Il y a 59 ans, le 4 août 1967, un quatuor londonien encore quasi inconnu publie chez EMI Columbia un premier album au titre emprunté à un roman pour enfants. The Piper at the Gates of Dawn dure quarante-et-une minutes et deux secondes. Il n’a rien à voir avec le Pink Floyd que le monde découvrira six ans plus tard avec The Dark Side of the Moon, ni avec celui de The Wall ou Wish You Were Here. C’est un autre disque, plus étrange, plus fragile, très expérimental aussi. Le seul qu’ait vraiment tenu Syd Barrett, avant qu’il perde la raison sa raison.

Londres 1967, la contre-culture au sommet

L’année du Summer of Love bat son plein quand paraît le disque. Deux mois plus tôt sortait Sgt. Pepper’s Lonely Hearts Club Band, enregistré dans le studio voisin par les Beatles. Un mois auparavant, le festival de Monterey lançait Jimi Hendrix et Janis Joplin aux États-Unis. Le LSD circule dans les circuits underground, la psychédélie déborde de la musique vers les affiches, la mode et le cinéma.

Pink Floyd s’est fait un nom sur cette scène londonienne. Formé en 1965 par Syd Barrett à la guitare et au chant, Roger Waters à la basse, Nick Mason à la batterie et Richard Wright aux claviers, le groupe a construit sa réputation à l’UFO Club de Tottenham Court Road, avec de longues improvisations, des projections liquides, des bandes magnétiques manipulées en direct. En mars 1967, un premier 45T, « Arnold Layne », entre dans les charts britanniques. En juin, « See Emily Play » atteint la sixième place.

Abbey Road, à quelques mètres de Sgt. Pepper

Les sessions se déroulent aux studios EMI d’Abbey Road, à Londres, du 21 février au 21 mai 1967. La production est confiée à Norman Smith, ancien ingénieur du son des premiers disques des Beatles. Dans le studio voisin, ces derniers achèvent leur chef-d’œuvre. Les deux groupes se croisent dans les couloirs, se rendent visite dans les cabines.

Le titre du disque est proposé par Syd Barrett lui-même. Il fait référence au chapitre sept du roman Le Vent dans les saules de Kenneth Grahame, publié en 1908, dans lequel le dieu Pan joue de sa flûte à l’aube. La pochette est signée par le photographe Vic Singh, qui utilise pour l’occasion une lentille prismatique offerte par George Harrison. L’effet kaléidoscopique multiplie les visages des quatre musiciens sur un fond noir.

Un joueur de flûte annonce des planètes au mégaphone

Le disque s’ouvre sur « Astronomy Domine ». Cela commence par un souffle, presque un bruit blanc. Puis une voix filtrée par un mégaphone récite dans le lointain des noms de planètes et de constellations, Jupiter, Saturne, Titan, Oberon, Miranda, mêlés à quelques bribes plus prosaïques.

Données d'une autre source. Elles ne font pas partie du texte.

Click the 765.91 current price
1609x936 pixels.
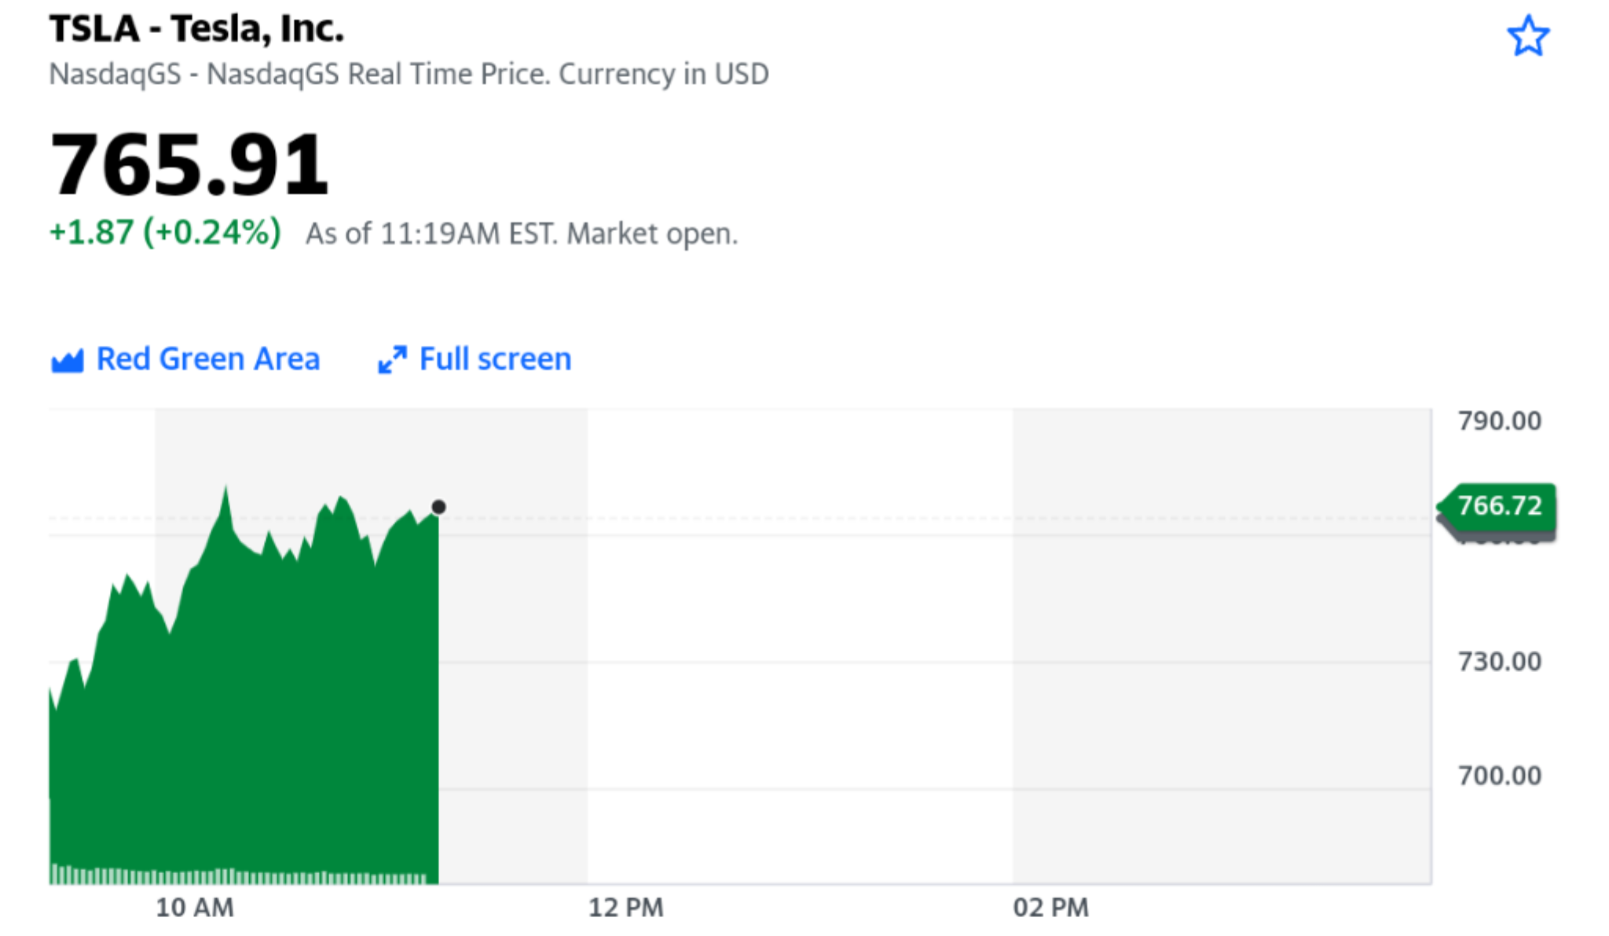189,164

Cette voix, c’est celle de Peter Jenner, l’un des deux managers du groupe. Il lit un atlas d’astronomie. À dix-neuf secondes, du code morse (que l’on retrouvera 12 ans plus tard sur le « Planet Claire » des B-52’s). À vingt-six secondes, la batterie de Nick Mason entre en trombe, la Fender Esquire de Syd Barrett imprime son motif sur la chanso,, et l’album décolle vraiment. En une minute à peine, tout ce que Pink Floyd est déjà et sera pour longtemps: des expérimentations sonores, de l’astronomie amateur et des mélodies qui ne s’oublient pas facilement.

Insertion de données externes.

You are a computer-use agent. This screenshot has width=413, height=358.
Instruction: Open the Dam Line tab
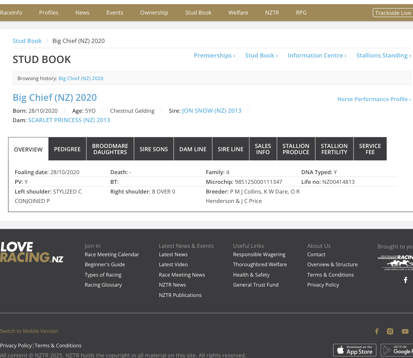click(193, 149)
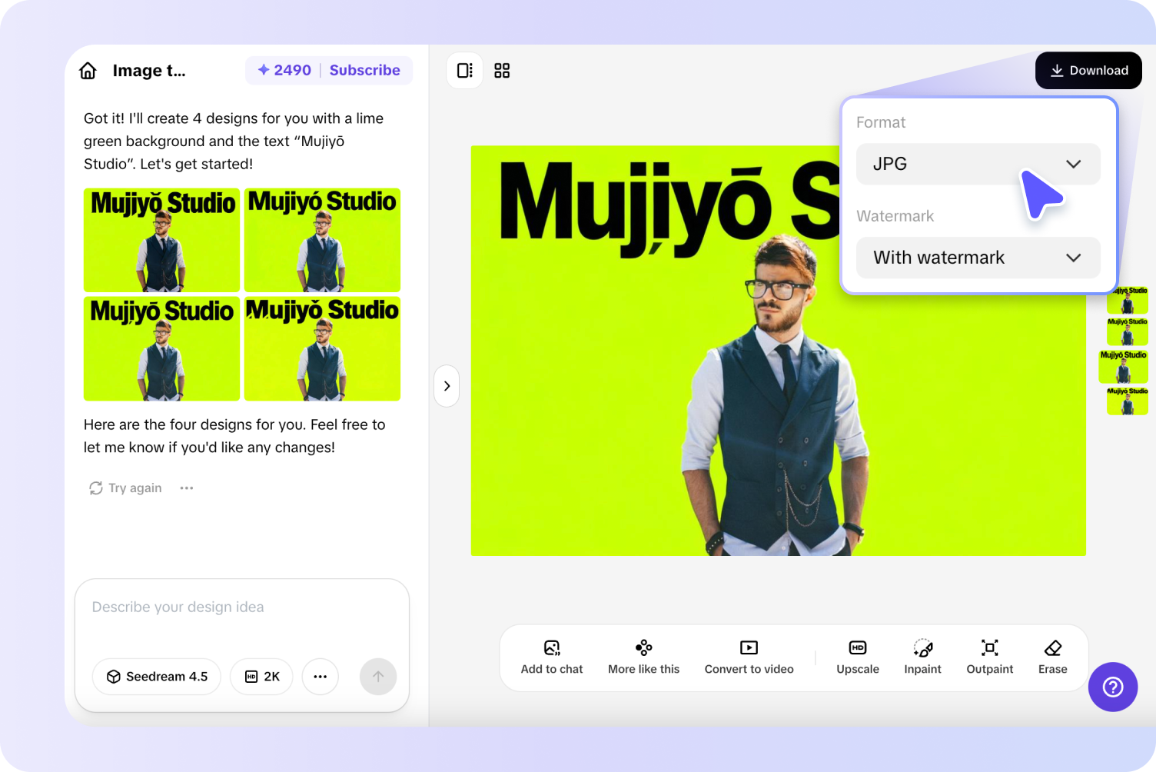1156x772 pixels.
Task: Select the Inpaint tool
Action: point(922,657)
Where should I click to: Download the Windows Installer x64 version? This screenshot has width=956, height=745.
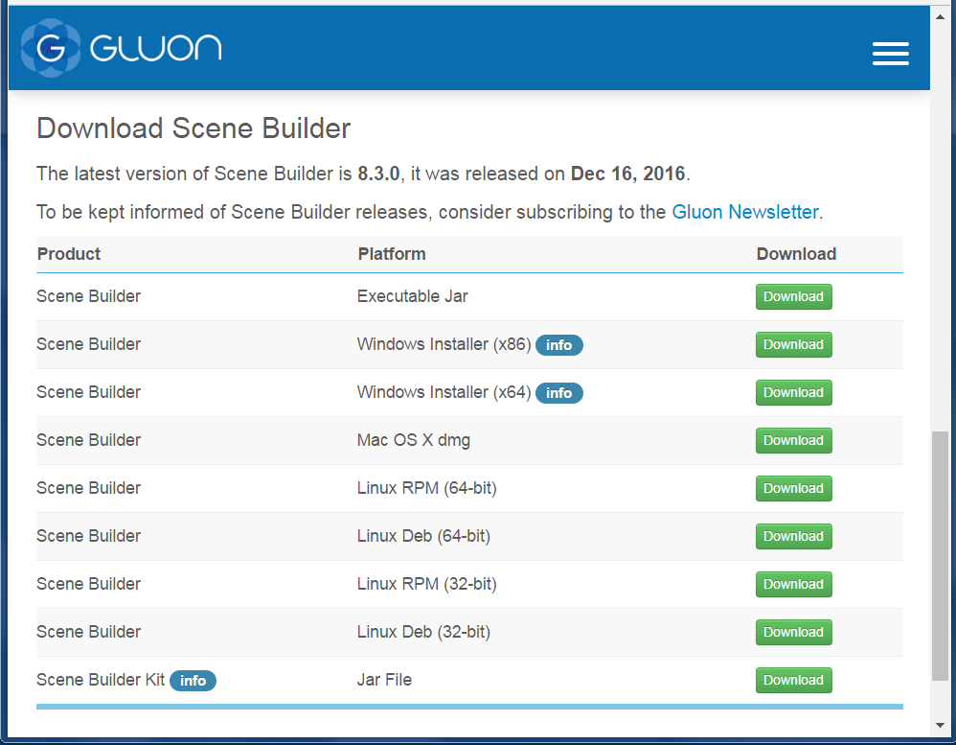pyautogui.click(x=793, y=392)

Syd Barrett signe seul huit des onze titres, dont « Astronomy Domine », « Lucifer Sam », « Matilda Mother », « Flaming », « The Gnome », « Chapter 24 », « The Scarecrow » et « Bike », ce dernier se refermant sur un collage sonore d’horlogerie détraquée et de cris d’animaux qui reste, pour beaucoup d’auditeurs, l’un des passages les plus déroutants de tout l’album. Les trois autres pistes sont « Take Up Thy Stethoscope and Walk », écrite par Roger Waters, et deux longues improvisations collectives, « Pow R. Toc H. » et l’imposante « Interstellar Overdrive », neuf minutes et quarante secondes de rock expérimental où la guitare descend une gamme obsédante avant de se dissoudre dans un chaos électrique.

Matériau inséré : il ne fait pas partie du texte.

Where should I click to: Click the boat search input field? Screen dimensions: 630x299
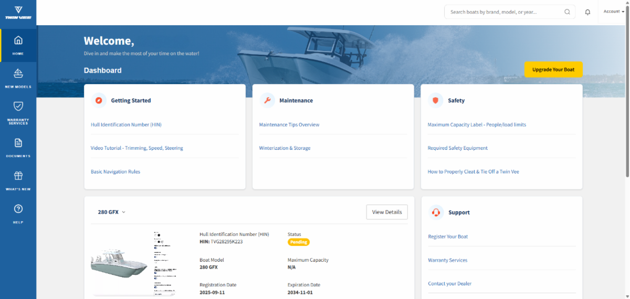(x=504, y=12)
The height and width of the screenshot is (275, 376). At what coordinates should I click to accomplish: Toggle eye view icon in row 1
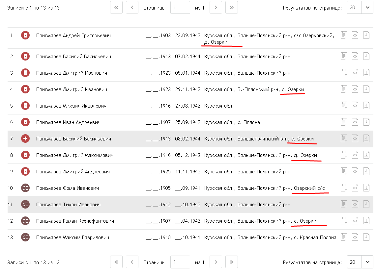pos(355,35)
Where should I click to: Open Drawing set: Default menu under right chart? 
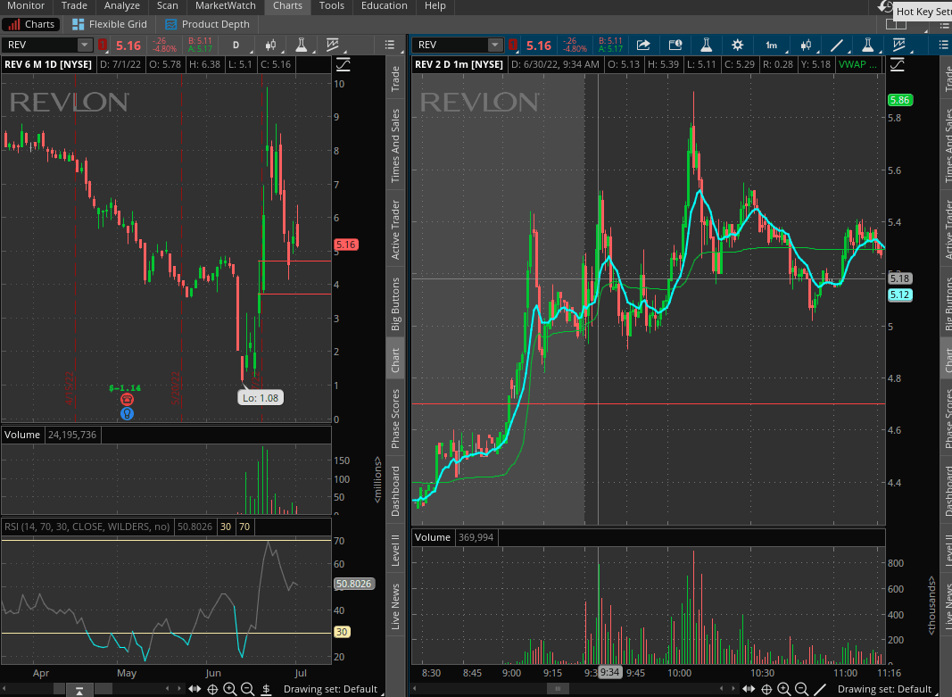pyautogui.click(x=883, y=689)
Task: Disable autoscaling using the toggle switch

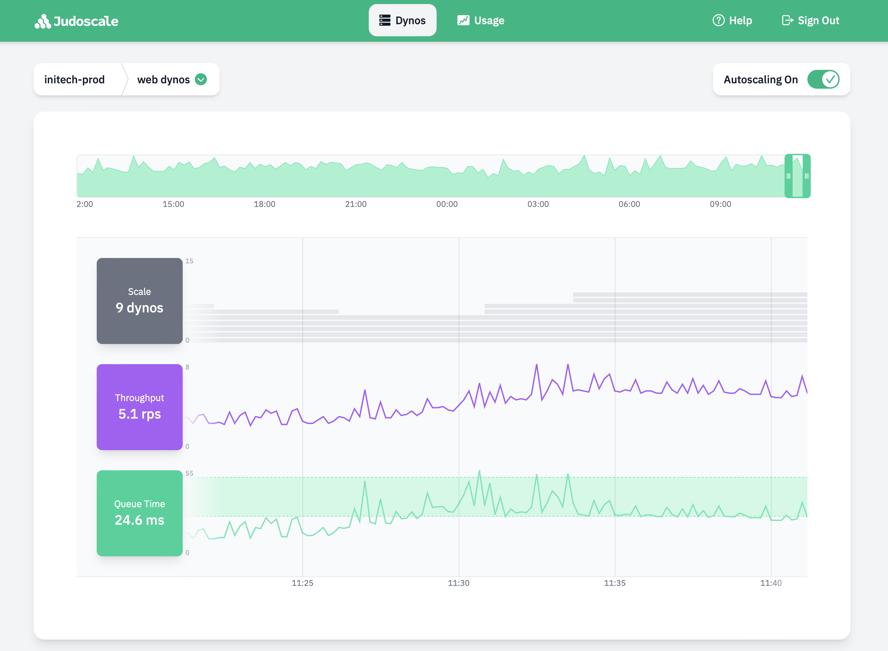Action: 823,79
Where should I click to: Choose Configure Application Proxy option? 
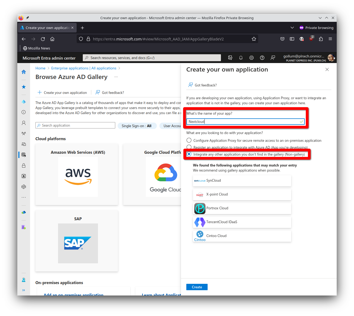pos(189,140)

Sixième au Royaume-Uni, 131ème aux États-Unis

À sa sortie, The Piper at the Gates of Dawn atteint la sixième place du classement britannique. Aux États-Unis, où il paraît dans une version modifiée sous le titre Pink Floyd, il grimpe seulement à la 131ème place du Billboard 200. Ces chiffres, très modestes rapportés aux triomphes ultérieurs, ne rendent pas justice à l’impact réel du disque. Il devient dès la fin des années 60 une référence pour toute une génération de musiciens: David Bowie, The Cure, le krautrock allemand, la scène post-punk anglaise. Le magazine Rolling Stone le classe en 2020 à la 253ème place des 500 plus grands albums de tous les temps.

C’est aussi le seul album du groupe où David Gilmour n’apparaît pas. Le futur guitariste, ami d’enfance de Syd Barrett, ne rejoint la formation qu’en janvier 1968, alors que Syd, rongé par une consommation massive de LSD et par la sévère dégradation de son état psychologique, s’éloigne progressivement de ses camarades. Il est officiellement remercié en avril de la même année.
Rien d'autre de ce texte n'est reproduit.